Checking if the Yubikey can work for logins now.  I really don't know, but they have some software for it.

[inactive]

Just a small comment ill add about YubiKey's...

 

those who want to use these basically need two of them at minimum. one for general use and one for a backup stored in a secure location. that helps ensure you won't get locked out of your Google account for example since you register both keys to the account. so even if you lose one, you can always use the backup to sign-in to the Google account, remove the lost key, then you can simply buy another key and register that to the account and you will now have two keys registered once again.

 

p.s. I just have two of the standard/basic YubiKey's. but currently they are a bit pricier than what I paid for mine not all that long ago as for a couple of the basic ones it's $49 now where as I got two at a discount for $30. because for the price I paid it was nice peace of mind, but at $49 I could easily see how some might have second thoughts about using them as at that price it's a little steep. NOTE: YubiKey's work on Linux Mint but not by default. but it's easy enough to get them working as you just copy and paste the text from... https://github.com/Yubico/libu2f-host/blob/master/70-u2f.rules to a file (just load up Text Editor(Xed)) named '70-u2f.rules' and save it to "/etc/udev/rules.d/" then reboot. works on Chrome/Firefox (may work on other browsers but I never tested). but I noticed if a person is running their browser in Firejail (sandbox), to sign into ones Google account for example, you got to run the browser normally, sign-in into ones Google account with the YubiKey, then exit the browser, reload it in the Firejail sandbox and you will be fine here since it's using the cookie from previous session.

Edited May 5, 2021 by ThaCrip

[Mindovermaster Global Moderator]

49 minutes ago, neufuse said:

My bank is so secure they wont let you change anything about your account unless you do it at the original branch.... problem for me is the original branch closed  😆 every time I call in for something they want a password and the location I took out my first account at.... which is a bit ridicilous... and to close an account you have to visit the original branch.. maybe that is something to stop you from closing it? lol....

I'd move to a new bank, if I were you...

[+Tantawi Subscriber²]

2 hours ago, neufuse said:

My bank is so secure they wont let you change anything about your account unless you do it at the original branch.... problem for me is the original branch closed  😆 every time I call in for something they want a password and the location I took out my first account at.... which is a bit ridicilous... and to close an account you have to visit the original branch.. maybe that is something to stop you from closing it? lol....

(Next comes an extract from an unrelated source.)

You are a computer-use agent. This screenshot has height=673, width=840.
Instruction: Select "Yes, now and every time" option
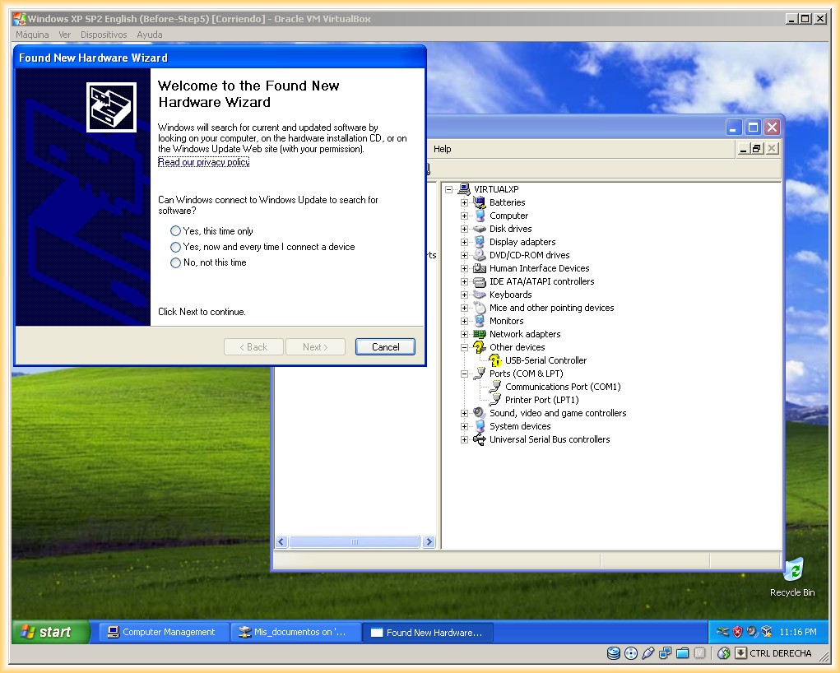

Is your bank located in Egypt?  that experience is awfully familiar to one I had...

[Mindovermaster Global Moderator]

7 minutes ago, Tantawi said:

Is your bank located in Egypt?  that experience is awfully familiar to one I had...

Mine wasn't THAT picky...

[neufuse Veteran]

4 hours ago, Mindovermaster said:

I'd move to a new bank, if I were you...

not exactly easy when you have a mortgage there, that's an expensive move

[adrynalyne]

5 hours ago, Mindovermaster said:

I'd move to a new bank, if I were you...

Why because it’s secure? 

[Mindovermaster Global Moderator]

Just now, adrynalyne said:

Why because it’s secure? 

Not saying it's secure, just saying you can't do anything unless you come to the main branch.

 

21 minutes ago, neufuse said:

not exactly easy when you have a mortgage there, that's an expensive move

Oh, that says a lot...

[adrynalyne]

2 minutes ago, Mindovermaster said:

Not saying it's secure, just saying you can't do anything unless you come to the main branch.

 

Oh, that says a lot...

Minor inconvenience. 

[neufuse Veteran]

9 hours ago, adrynalyne said:

Minor inconvenience. 

what's a minor inconvenience? moving a mortgage that will cost a few thousand dollars in fees to do? 😂

[adrynalyne]

1 hour ago, neufuse said:

what's a minor inconvenience? moving a mortgage that will cost a few thousand dollars in fees to do? 😂

No, not that lol. Going to a branch to change certain info.